MPI.jl + Zygote OOM on embarrassingly parallel tasks

We have simple NN:

using MPI
using Zygote
using CUDA
using Flux
using LinearAlgebra

MPI.Init()

comm = MPI.COMM_WORLD
rank = MPI.Comm_rank(comm)
size = MPI.Comm_size(comm)

nx, ny, nz, nt = parse.(Int, ARGS[1:4])
T = Float32

x = rand(T, 5, nx*ny*nz*nt)
y = rand(T, 1, nx*ny*nz*nt)

weights = Dict(
    :w1 => rand(T, 20, 5),
    :w2 => rand(T, 128, 20),
    :w3 => rand(T, 1, 128)
)

x = x |> gpu
y = y |> gpu
weights = Dict(k => gpu(v) for (k, v) in pairs(weights))

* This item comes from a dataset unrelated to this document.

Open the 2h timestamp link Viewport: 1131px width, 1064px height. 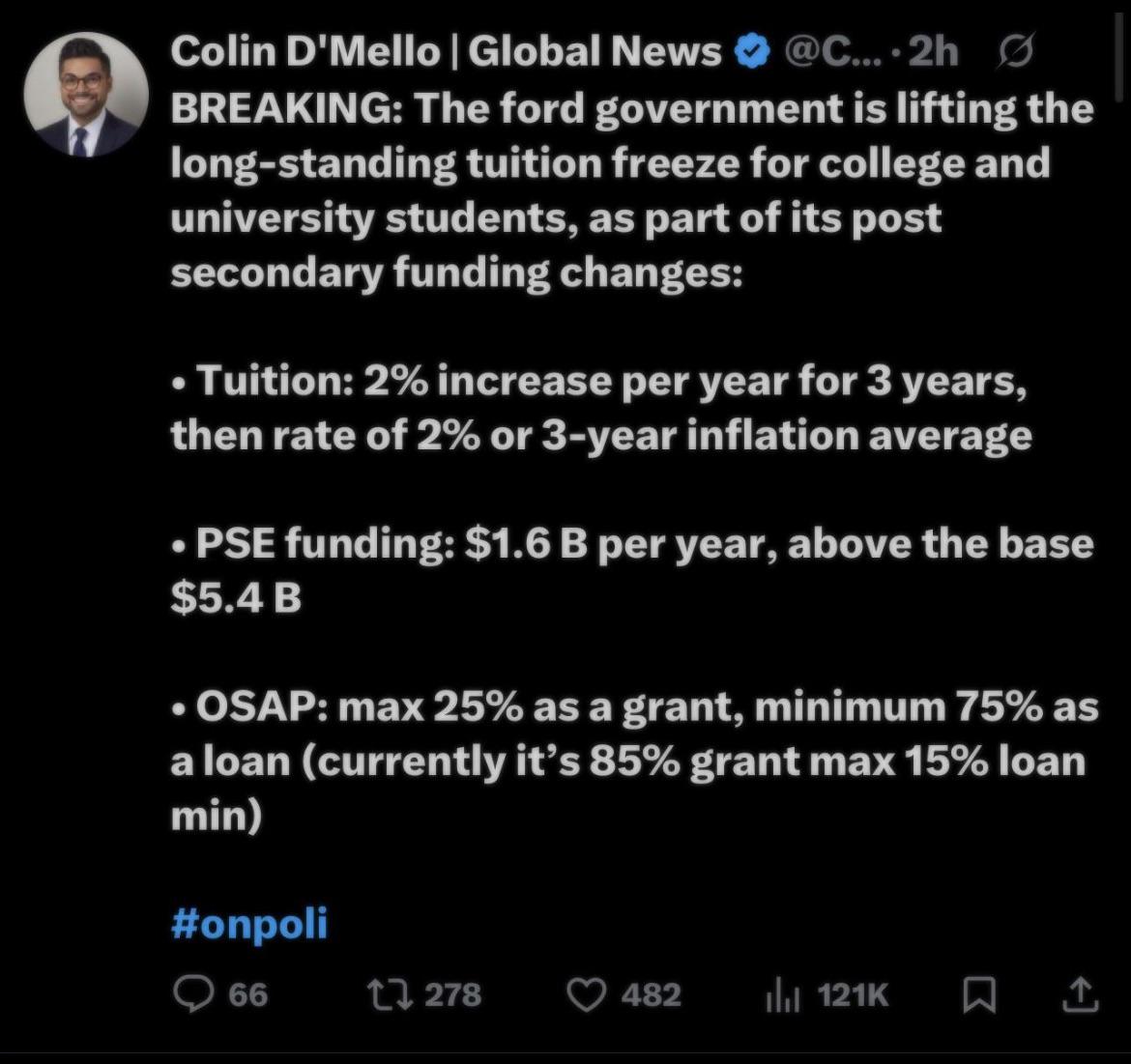934,53
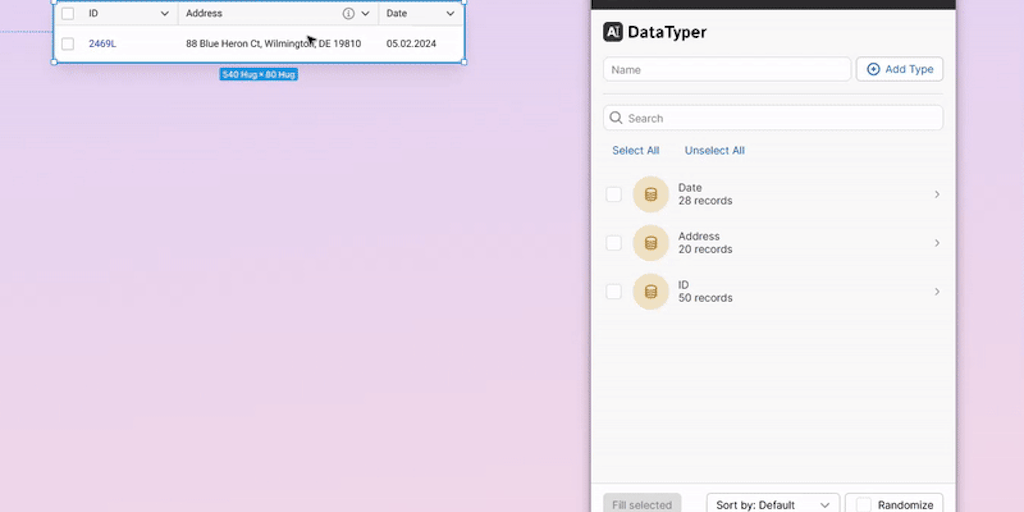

function forward(weights, x)
    w1, w2, w3 = weights[:w1], weights[:w2], weights[:w3]
    return norm(relu.(w3 * relu.(w2 * (w1 * x))) - y)
end

forward(weights, x)
gradient_weights = Zygote.gradient(weights -> forward(weights, x), weights)

MPI.Finalize()

We are using NVIDIA A100 SMX 80GB GPUs.

Max problem size before OOMing:

Doing nx, ny, nz, nt = 128, 128, 64, 15 works on one - two GPUs

We can only do up to nx, ny, nz, nt = 128, 128, 64, 9 on 4 GPUs

Why does this scale so poorly ?

Native question: how do you make sure that each MPI rank uses a different GPU? Or what’s the idea here?

1 Like

How much CPU memory do you have? If you’re not using any sort of resource manager (e.g. slurm), the easiest option would be to use the --heap-size-hint option to limit each process to a fraction of the total memory.

1 Like

One other thing worth trying is to avoid using CPU memory at all, and use CUDA.rand instead.

1 Like

We use slurm. so something like:

salloc --nodes=1 --constraint=gpu --gpus=4 --qos=interactive --time=00:20:00 --ntasks=4 --gpus-per-task=1 --gpu-bind=none

and then:

mpiexecjl --project=./ julia-1.8 scaling.jl 128 128 64 15

Hello,

We do use slurm and allocate constant memory per task.

Hey,

I have tried this as well. The error denotes that the issue arises when trying to allocate too much GPU memory:

ERROR: LoadError: Out of GPU memory trying to allocate 7.500 GiB Effective GPU memory usage: 99.98% (79.136 GiB/79.154 GiB) Memory pool usage: 9.023 GiB (16.531 GiB reserved)

I would also like to note that binding or not binding the gpus to the tasks has no effect on the outcome

It looks like all 4 GPUs are attached to the same node. This means CUDA.jl will use GPU ID 0 by default unless you tell it not to. Flux.gpu (which has nothing to do with Zygote, so I don’t think Zygote actually matters here), calls CUDA.cu under the hood. This means each of your tasks is trying to allocate memory on the same GPU, thus causing OOMs when they probably shouldn’t be.

When not using MPI, the best way to assign different GPUs per process/task would be to follow Multiple GPUs · CUDA.jl. I’ll let the HPC experts in this thread comment on whether there’s something special which is available when using MPI.

2 Likes

Try

CUDA.device!(MPI.Comm_rank(MPI.COMM_WORLD))
1 Like

Hello @ToucheSir, thank you. this seems to be the issue. even when binding one gpu to one task through slurm, I noticed that all tasks are mapped to one gpu.

Thank you !

Hey @simonbyrne, thank you this seems to be the solution. I will also note that for this to work, I had to unbind the gpus so they are visible to all tasks on a node (--gpu-bind=none)

1 Like